Written tasks
1 – Reproduce the Sardinia thread below from "## Scotjimland (May" to "put it up..".
2 – List each distinct username shown in the post headings of the Sardinia thread below.
3 – Carry on the Sardinia thread below from the point where it stops.

# September in Sardinia (at last!).....



## peejay (May 10, 2005)

Hi;

We arrived back from our travels around Sardinia on Friday and I've finally put the finishing touches to my blog after managing to loose all my photo's (twice!) while uploading them (don't ask!). 
Anyway, 'tis finished now, the emphasis being on photo's and hopefully useful general info rather than reams and reams of text about what we did etc which would probably send you all to sleep.

Click on my 'blog' button below here or follow >> this link<< for a read..

happy travels,

pete


----------



## carol (May 9, 2005)

Hi Peejay

That was a lovely record and photos.... thanks for putting it up

Carol


----------



## smithies (Jul 1, 2007)

Thanks peejay,
Glad you persevered with the photos....they are great !!

Jenny


----------



## sallytrafic (Jan 17, 2006)

peejay said:


> Hi;
> 
> We arrived back from our travels around Sardinia on Friday and I've finally put the finishing touches to my blog after managing to loose all my photo's (twice!) while uploading them (don't ask!).
> Anyway, 'tis finished now, the emphasis being on photo's and hopefully useful general info rather than reams and reams of text about what we did etc which would probably send you all to sleep.
> ...


You are lucky Pete lots of us can't put photos in our Blogs


----------



## Grizzly (May 9, 2005)

Thanks Pete...brilliant photos and a very useful list of stopping places etc.

We had the same problem at Metz - the aire was packed - but we went on into the campsite and they charged Euros 12 per night ( Saturday 25th August this year). This was on hardstanding but we had the use of all the facilities including the free wifi. The latter stretches to the aire but need a password from reception. I'm sure they would give it to anyone on the aire too. You do have to give them name and address - French regulations.

We were not too keen on the aire either as it was not secure and alongside an area used by all the world and his wife at night

G


----------



## Scotjimland (May 23, 2005)

peejay said:


> Anyway, 'tis finished now, the emphasis being on photo's and hopefully useful general info rather than reams and reams of text about what we did etc which would probably send you all to sleep.


Very refreshing, my kind of blog Pete, nice balance between text and pictures, all too often there is too much detail and not enough 'meat' to keep me interested.. , thanks for taking the time to put it up..

Don't know if we will ever visit but it certainly raised my interest .. well done!

Jim


----------



## kennyboy (Oct 25, 2005)

Thanks Peejay for a very interesting and informative blog with brilliant photos!
Ken


----------



## DABurleigh (May 9, 2005)

Thanks, Pete, looks good.

As I alluded to in a recent trip report, it would be nice to get more reports from members. A discussion on preferred formats & their ease of compilation would be good. Whether it would make the blind bit of difference I don't know 

Dave


----------



## Grizzly (May 9, 2005)

Raw data
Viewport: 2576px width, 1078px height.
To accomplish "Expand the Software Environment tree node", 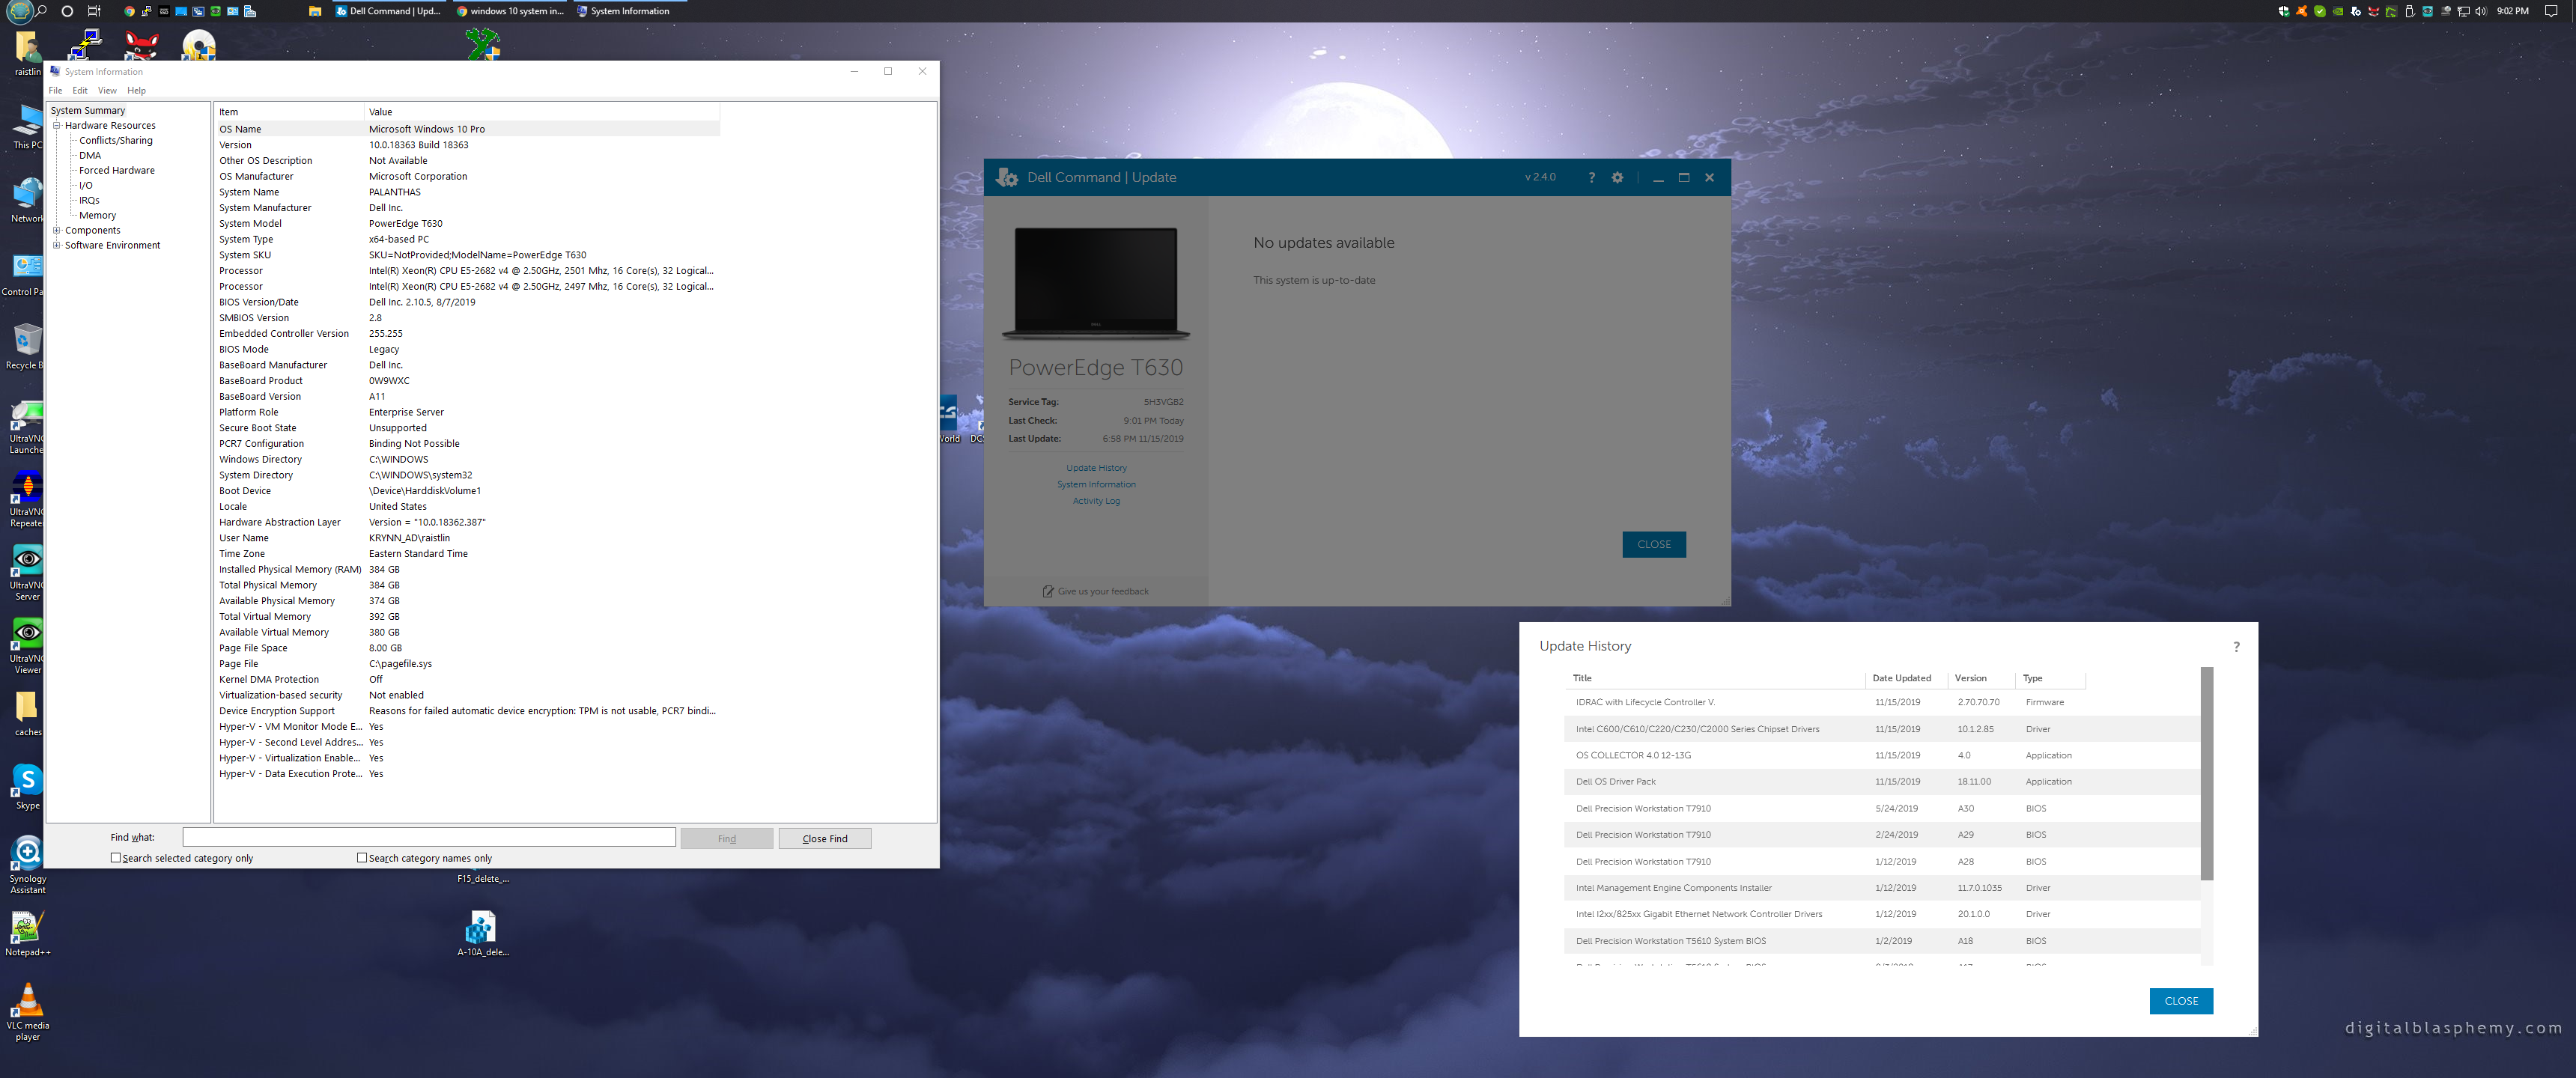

Task-by-task outputs
1 –
## Scotjimland (May 23, 2005)

peejay said:


> Anyway, 'tis finished now, the emphasis being on photo's and hopefully useful general info rather than reams and reams of text about what we did etc which would probably send you all to sleep.


Very refreshing, my kind of blog Pete, nice balance between text and pictures, all too often there is too much detail and not enough 'meat' to keep me interested.. , thanks for taking the time to put it up..

2 – peejay, carol, smithies, sallytrafic, Grizzly, Scotjimland, kennyboy, DABurleigh

3 –
DABurleigh said:


> Thanks, Pete, looks good.
> 
> As I alluded to in a recent trip report, it would be nice to get more reports from members. A discussion on preferred formats & their ease of compilation would be good. Whether it would make the blind bit of difference I don't know
> 
> Dave


Dave...and Pete

To reduce blogs to a template would be a retrograde step IMHO. There are many types of blogs and many types of readers. I enjoy reading a blow by blow account of various journeys; I also find a bare bones account of roads used and sites stayed at to be useful when planning a trip.

If all who are willing to write their blogs would do both types of account then we'd all be made happy but don't discourage the travel writers as opposed to the guide book writers, for want of better terms !

G


----------



## peejay (May 10, 2005)

Thanks for the replies, much appreciated;



Grizzly said:


> We had the same problem at Metz - the aire was packed - but we went on into the campsite and they charged Euros 12 per night ( Saturday 25th August this year). This was on hardstanding but we had the use of all the facilities including the free wifi. The latter stretches to the aire but need a password from reception. I'm sure they would give it to anyone on the aire too. You do have to give them name and address - French regulations.
> 
> We were not too keen on the aire either as it was not secure and alongside an area used by all the world and his wife at night


Thanks for the info about wi fi G, didn't know about that. You have reminded me, I forgot to add that unlimited free internet is available (2 screens) at the sosta 'Il Serchio' at Lucca, Caravan Club please take note!



DABurleigh said:


> As I alluded to in a recent trip report, it would be nice to get more reports from members. A discussion on preferred formats & their ease of compilation would be good. Whether it would make the blind bit of difference I don't know


'Motorhome trips' is the dedicated forum for accounts of your journies but they tend to get buried with other posts over time (and a lot tend to put theirs in 'Continental Touring' just to confuse matters) which is why I have started recording mine in my 'blog' with a link to it from the forum so its still easy to find. The blog is a good way to record the info but it doesn't work properly for everyone (Sallytrafic being one), but i'd agree with grizzly, theres room all styles of account, variety is the spice of life so they say. The hard bit is keeping everyones attention and not droning on too much, I know i've been guilty of that in the past hence the emphasis this time on more photo's and less text. Took bloody ages to load those photo's tho 

This topic would probably warrant its own post I think, Dave?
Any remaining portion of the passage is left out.